The killer had registered at the motel in the name of Bob Oswald, but no one believed that was his name. He’d paid for the room with cash. No one had yet found a witness who could even give them a description of the car he’d driven, let alone a plate number. For that matter, none of the motel employees or guests could be quite sure he’d even had a car, although Amanda knew he must’ve. Descriptions of the man were vague. He had straight blond hair, a beard and mustache. He was so slick in the commission of his crimes that it sometimes seemed he must have an accomplice. But that was impossible. Serial killers by definition were loners.
Oswald had been killing at an alarming clip. The trail stretched back almost three years. In the first year there were only three murders; in the second, six. During the last twelve months he had doubled his efforts. It was an exponential pattern that wasn’t unheard of with serial killers. Often this kind of spiral pattern ended in the killer’s own suicide.
Amanda bit her lip. That couldn’t come too soon. In the meantime this deranged monster was snapping up children at random, destroying lives, families, and communities. Amanda knew that he was close and, if they were careful, they just might be able to catch him before he could strike again.

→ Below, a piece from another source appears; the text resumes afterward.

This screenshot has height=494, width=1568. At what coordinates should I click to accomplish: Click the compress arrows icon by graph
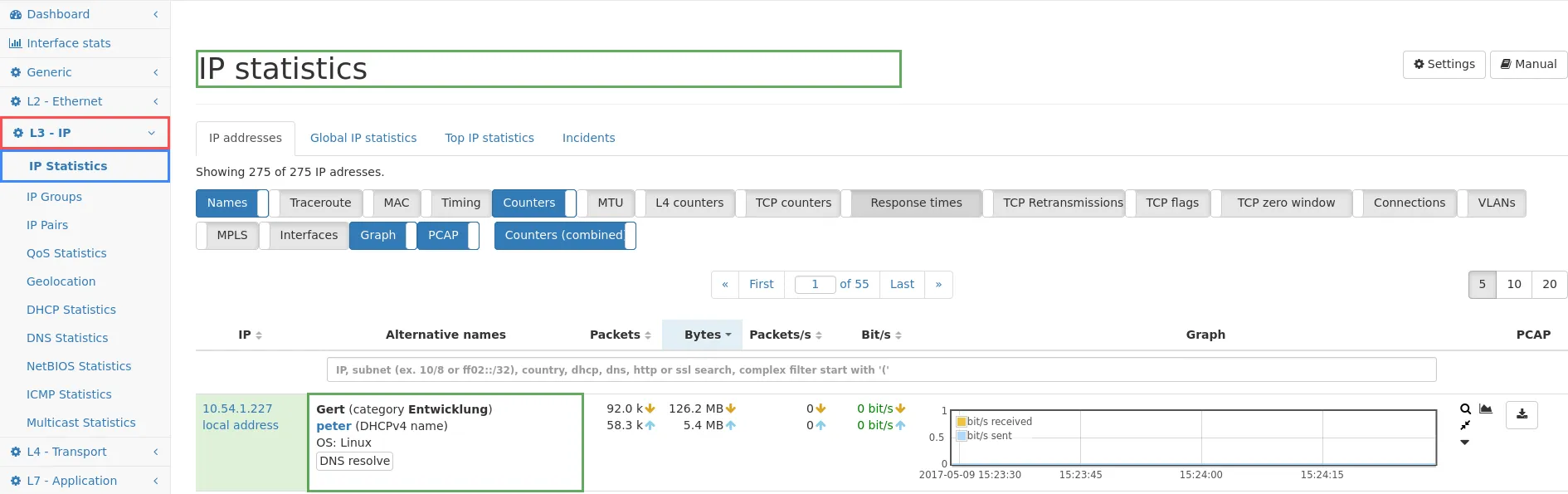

But in her mind, mashed with the details of autopsies and police reports, was her daughter’s smiling face. And the smell of oatmeal.
CHAPTER 4
After a long ride on the airport’s underground tram and searching for her bag, Amanda emerged into the burning Georgia sun. Marco was waiting curbside in a dark Crown Vic. His hands were on the wheel.
His thin dark hair, wavy and slick with gel, was plastered flat on his tan head. He had the nose and chin of a predatory bird. His small dark eyes were now covered by a pair of Ray•Ban sunglasses. He wore a sedate blue tie and gray pin-striped single-breasted suit. His wife had left him five years ago, ran off with his brother of all things. He never talked about it.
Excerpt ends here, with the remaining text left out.